- _Set problem_: Show each line below that contains the string "Open", copied in full. Treat the match as case-sensitive.

- _Data entries_:

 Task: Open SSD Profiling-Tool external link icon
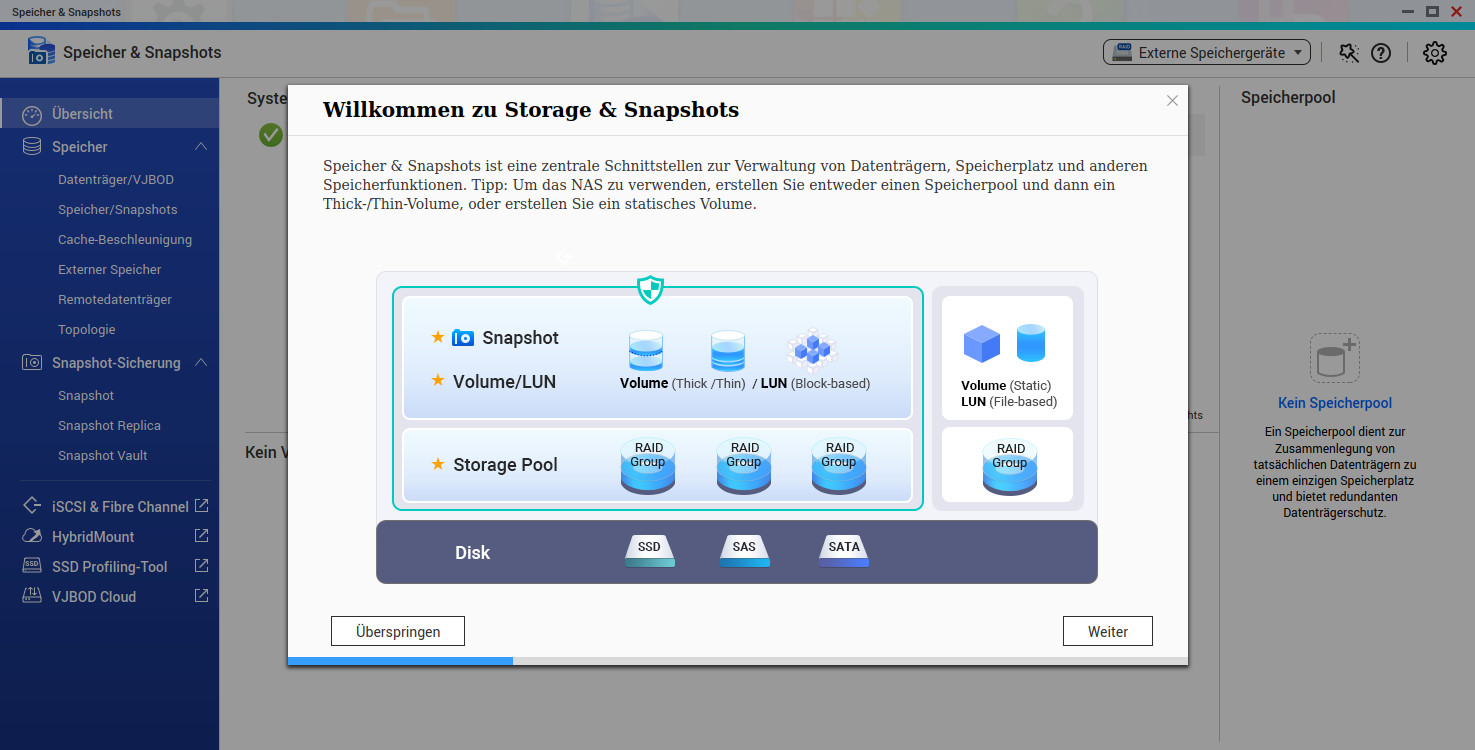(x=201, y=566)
--
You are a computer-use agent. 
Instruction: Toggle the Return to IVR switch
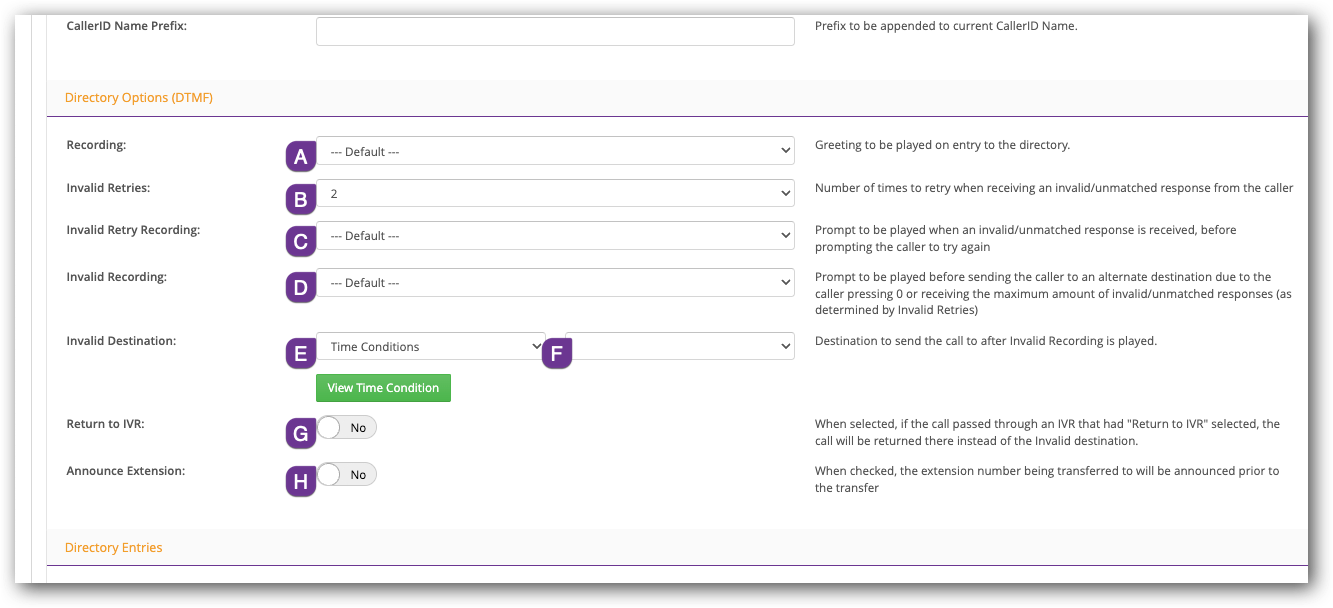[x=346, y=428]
* * *
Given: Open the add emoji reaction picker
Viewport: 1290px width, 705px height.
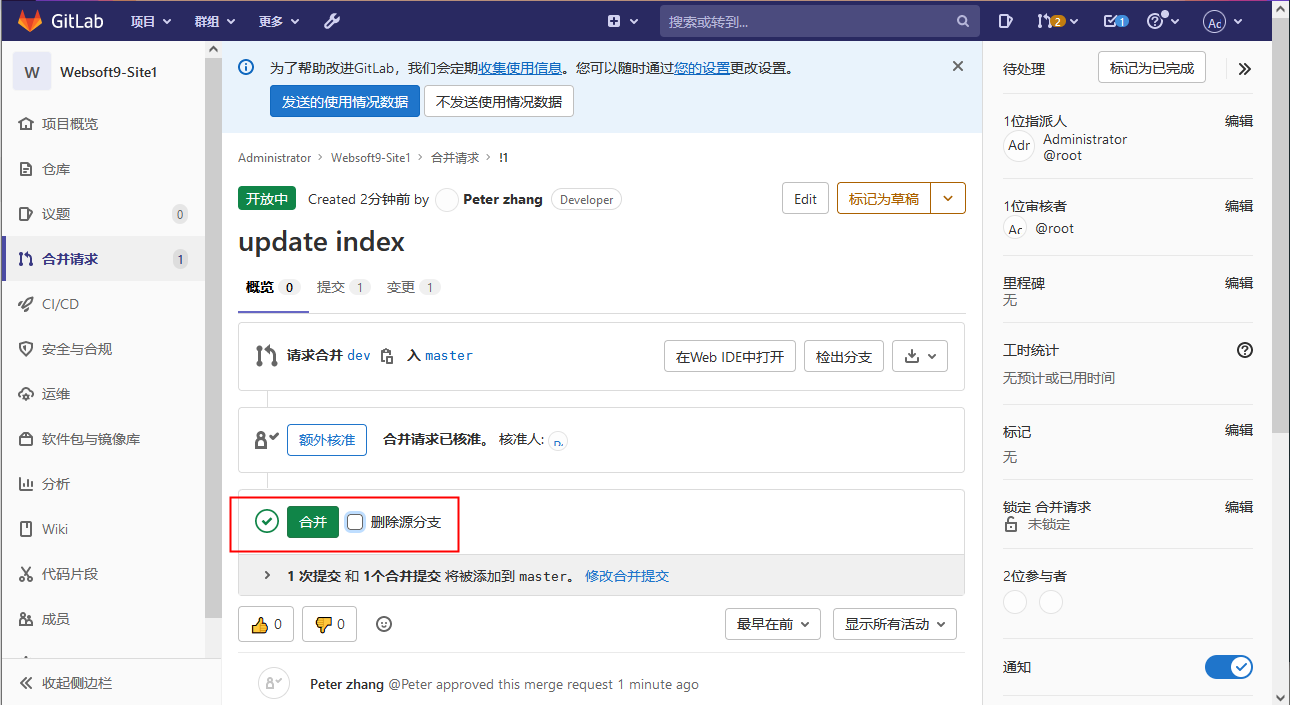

- _Completed task_:
 Task: Open SSD Profiling-Tool external link icon
Given: Open the add emoji reaction picker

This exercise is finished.